■ Work request:
How many lines in this data contain the string "height"? Reply with the number only.

■ Stored dataset items:
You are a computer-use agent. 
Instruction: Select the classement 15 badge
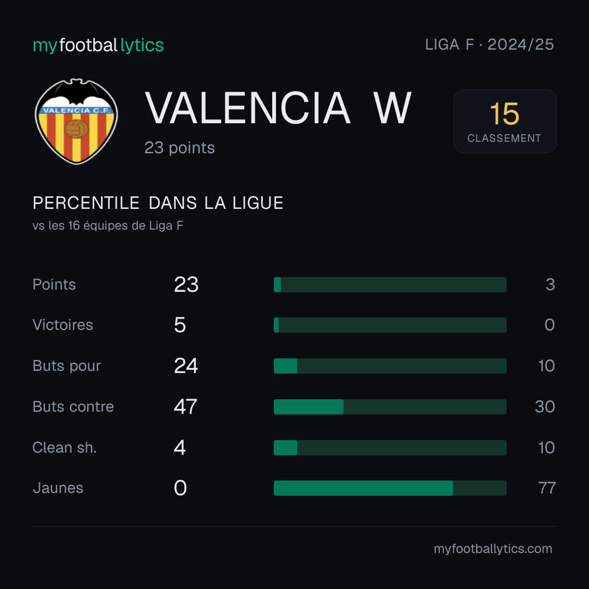505,121
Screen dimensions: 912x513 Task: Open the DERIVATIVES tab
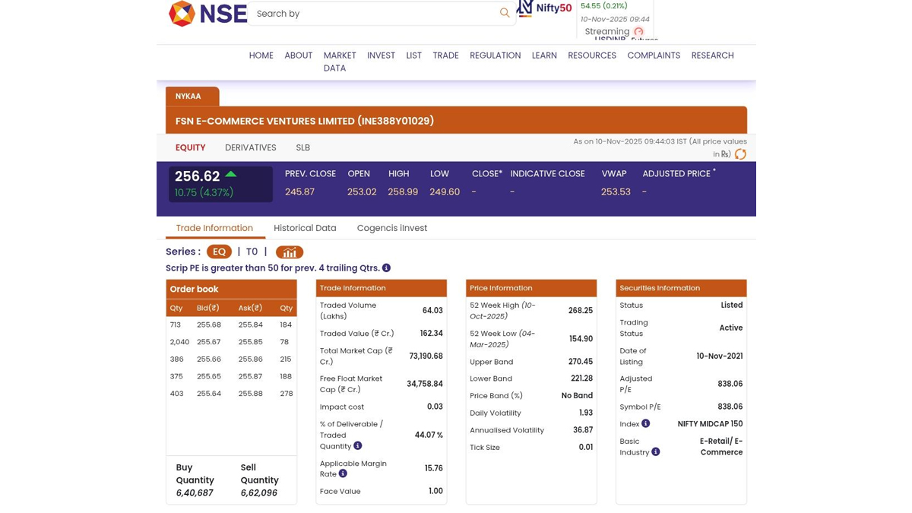coord(250,147)
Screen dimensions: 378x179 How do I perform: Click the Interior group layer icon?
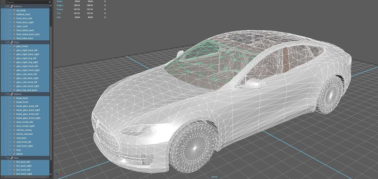point(11,94)
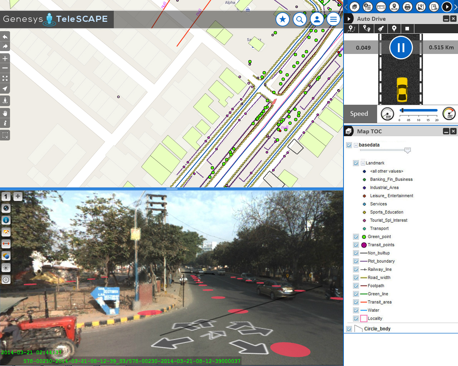Open the print tool

pyautogui.click(x=407, y=7)
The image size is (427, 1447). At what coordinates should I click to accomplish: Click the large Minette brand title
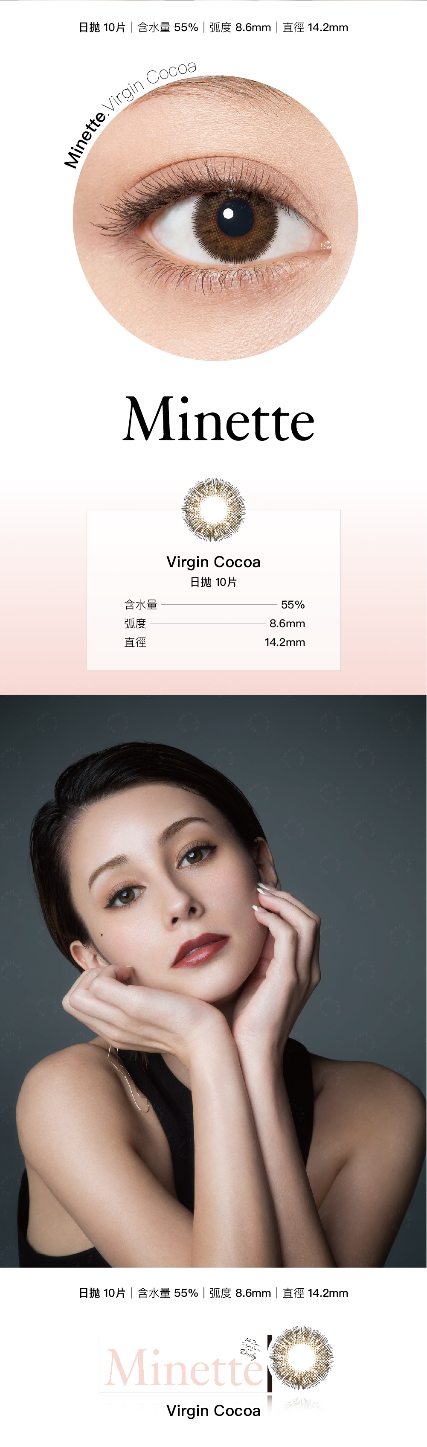pyautogui.click(x=218, y=418)

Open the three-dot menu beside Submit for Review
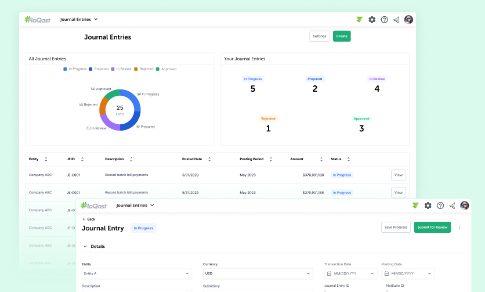pos(460,228)
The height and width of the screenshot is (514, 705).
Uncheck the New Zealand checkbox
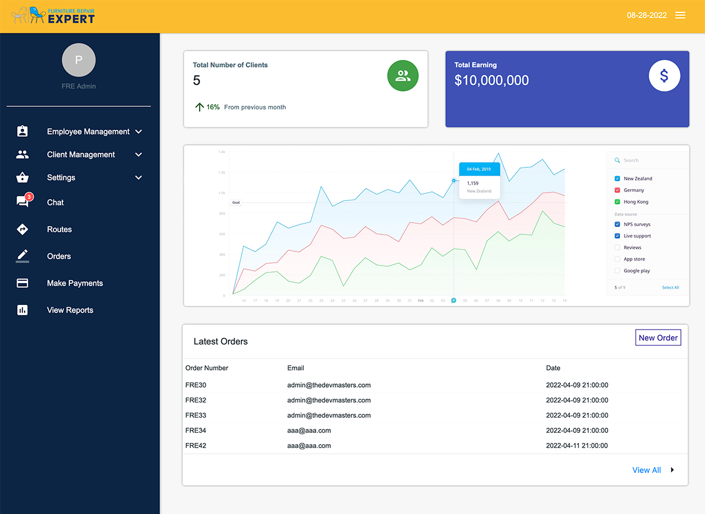click(617, 179)
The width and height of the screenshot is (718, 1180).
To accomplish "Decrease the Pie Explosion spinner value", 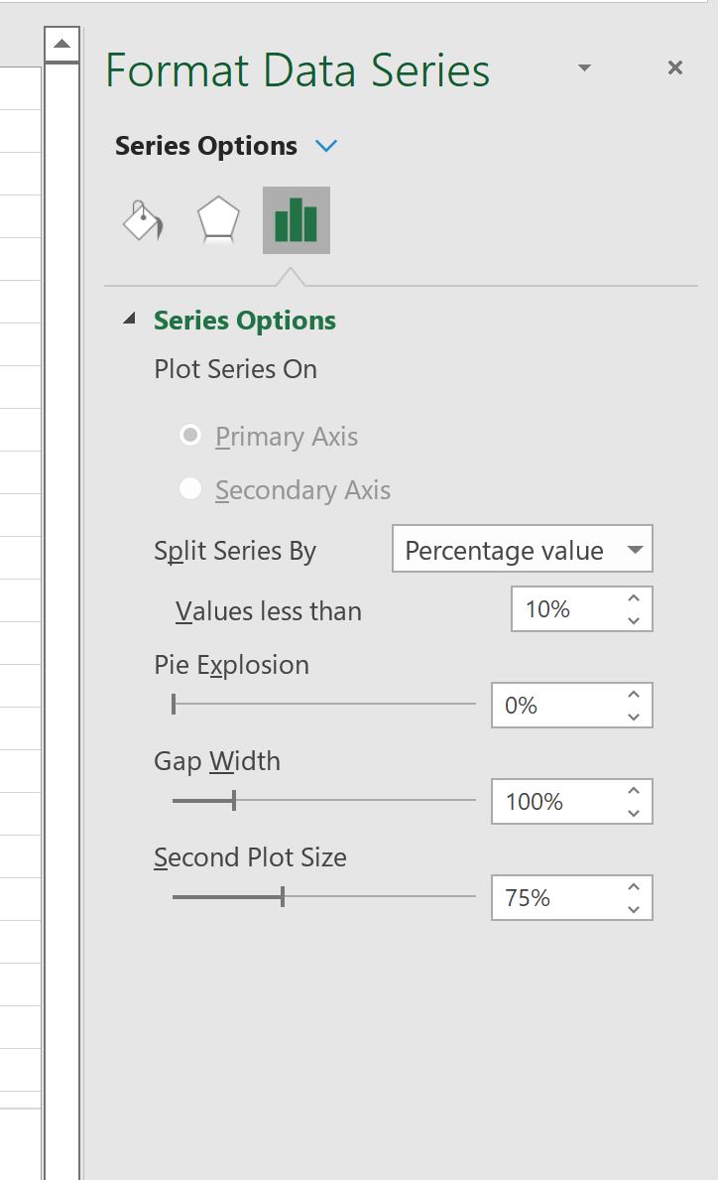I will click(634, 717).
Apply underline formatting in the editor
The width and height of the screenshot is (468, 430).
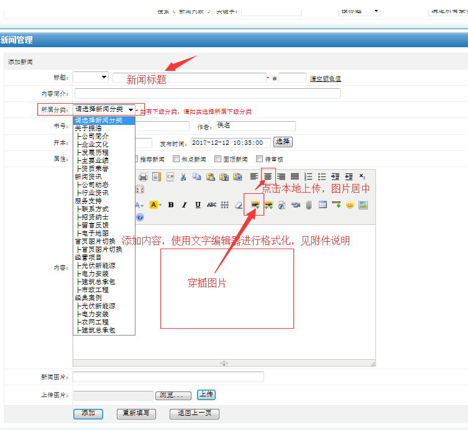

■ Reply:
3